NEW YORK (Reuters Health) – An online program to help those with breathing issues due to long COVID improved participants’ quality of life, but not their breathlessness, a new study finds.

The 150 participants were randomly assigned to usual care or an intervention that leaned on signing techniques to retrain breathing revealed that while the program improved mental health composite (MHC) scores, it did not improve physical health composite (PHC) scores, researchers report in The Lancet Respiratory Medicine.

“Our findings suggest that mind-body and music-based approaches, including practical, enjoyable symptom-management techniques have a role in supporting recovery for people with persisting breathlessness following COVID-19,” said Dr. Keir Phillip, a respiratory SpR/clinical research fellow at the National Heart and Lung Institute at Imperial College London.

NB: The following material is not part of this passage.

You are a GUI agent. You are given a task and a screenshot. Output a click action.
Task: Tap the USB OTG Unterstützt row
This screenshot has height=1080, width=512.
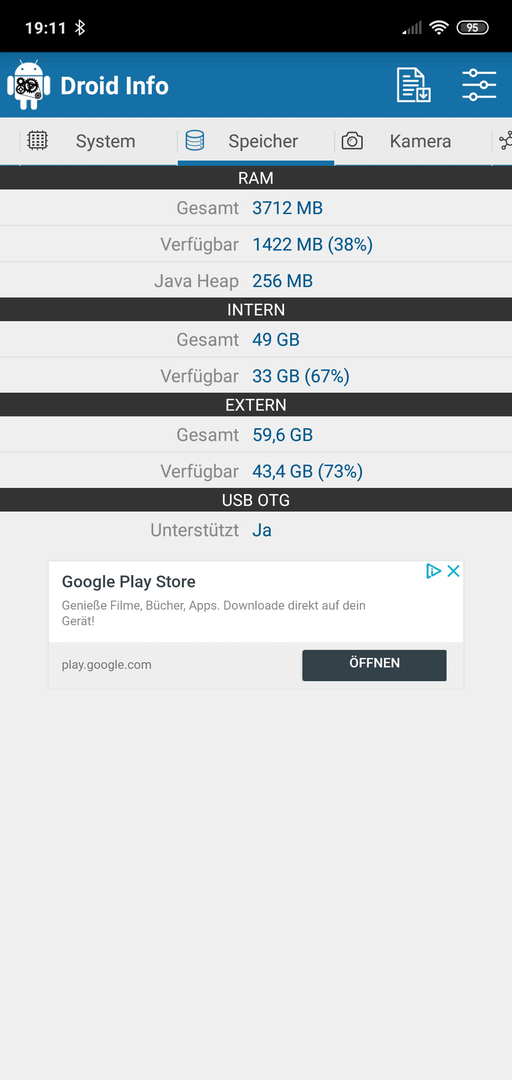click(x=256, y=530)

“All diseases affect us biologically, psychologically, and socially, so it’s important that we develop approaches to address all these impacts,” Dr. Phillip told Reuters Health by email. “Improving dialogue and collaboration between evidence-based medicine and complementary and alternative medicine has great potential to improve health.”

To explore whether signing techniques delivered through an online program could improve long-COVID patients’ breathlessness, Dr. Phillip and his colleagues conducted a parallel-group, single-blind, randomized controlled trial in patients who had been referred from one of the 51 UK-based collaborating long-COVID clinics in which multidisciplinary team assessment and management took place.

Evaluation of the patients included investigations such as lung-function testing, echocardiography and further imaging deemed appropriate for each individual. The team identified treatable pathology and managed it based on current knowledge, the researchers note.

Adult patients with chronic breathlessness syndrome as a result of COVID-19 were invited to participate in the trial. The 150 who participated were randomly assigned to receive either usual care or were enrolled in the English National Opera (ENO) Breathe program that focused on breathing retraining using singing techniques.

The impact of the program was assessed using the RAND 36-item short-form survey instrument MHC and PHC scores. Secondary outcome measures were the chronic obstructive pulmonary disease assessment test score, visual analogue scales (VAS) for breathlessness, and scores on the dyspnea-12, the generalized anxiety disorder 7-item scale, and the short-form-6D.

Compared with usual care, ENO Breathe was associated with a significant improvement in MHC score (regression coefficient, 2.42), but not PHC score (RC, 0.60). The VAS for breathlessness (running) favored ENO Breathe participation (-10.48) but there were no other statistically significant between-group differences in secondary outcomes.

It’s not surprising that the therapy did not improve breathlessness because “it does not address the underlying disease processes driving long-COVID,” Dr. Phillip said. “Further randomized controlled trials of interventions targeting both symptoms and underlying pathology are required to create a portfolio of evidence-based management options adaptable to the specific needs of individual patients. Currently the best approach is to work with a long-COVID specialist to create a personalized approach, based on the best available evidence in the context of the patient and physician’s experience.”